Text extract =
-- -- --
Classified documents presented last week to President Obama and President-elect Trump included allegations that Russian operatives claim to have compromising personal and financial information about Mr. Trump, multiple US officials with direct knowledge of the briefings tell CNN.

The allegations were presented in a two-page synopsis that was appended to a report on Russian interference in the 2016 election. The allegations came, in part, from memos compiled by a former British intelligence operative, whose past work US intelligence officials consider credible. The FBI is investigating the credibility and accuracy of these allegations, which are based primarily on information from Russian sources, but has not confirmed many essential details in the memos about Mr. Trump.

This was the story that poured gasoline on Clinton’s incendiary Russia narrative.

Being More Than a Leak Receptacle

CNN received an award for publishing this leak from a top-level intelligence official. At best they were far too credulous of this leak. At worst, they knowingly took part in an information campaign designed to hurt Trump. Neither option is particularly good.

Yes, Obama intel leaders briefed the presidents on the completely unverified claims, but the real story was that they were so bad at their jobs that they were playing around with these claims in the first place. The real story was that they were leaking that they’d briefed the dossier so that it would legitimize the claims and undermine the duly elected president who was to succeed Obama.
-- -- --
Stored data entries
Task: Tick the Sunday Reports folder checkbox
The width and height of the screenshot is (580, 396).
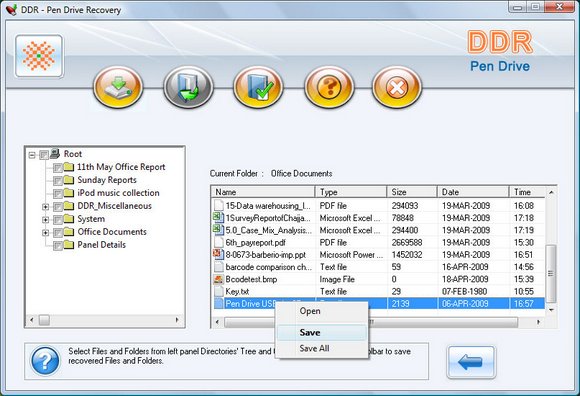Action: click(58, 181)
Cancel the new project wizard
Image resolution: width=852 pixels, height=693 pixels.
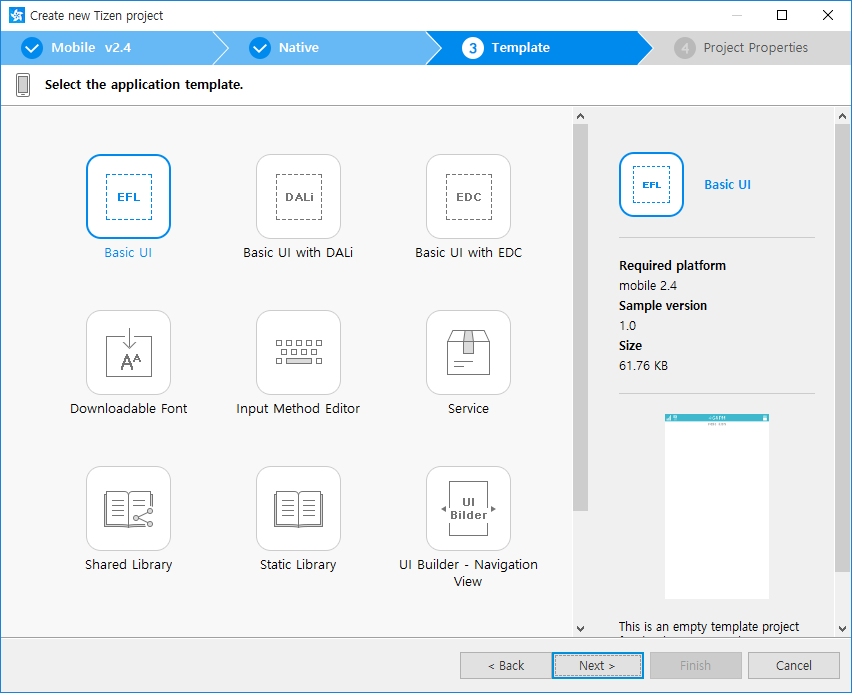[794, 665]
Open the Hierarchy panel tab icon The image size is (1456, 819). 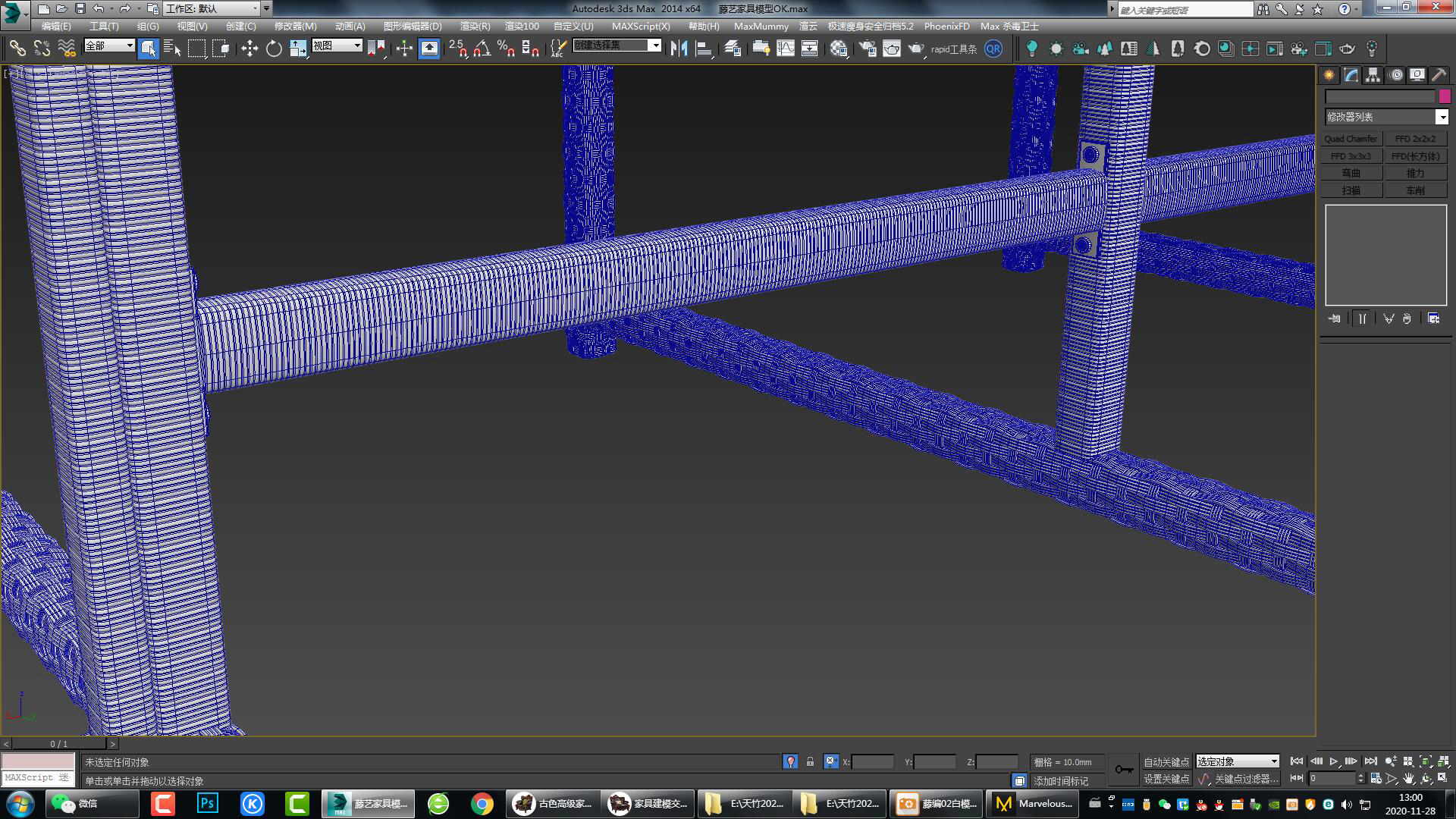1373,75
-- -- --
Exercise requirements =
[a] Answer these questions on the text about the CNN report on the Trump allegations:
(i) How many pages was the synopsis that was attached to the report on Russian interference?
(ii) Who compiled the memos that were part of the source of the allegations?
(iii) What did CNN receive for publishing the leak?
[b] Find every line in the records that contains the word "height", and copy each of those lines.
The text and the records have nothing to do with each other.

Answers for the tasks =
[a]
(i) Two pages.
(ii) A former British intelligence operative.
(iii) An award.

[b]
The width and height of the screenshot is (580, 396).
Image resolution: width=852 pixels, height=693 pixels.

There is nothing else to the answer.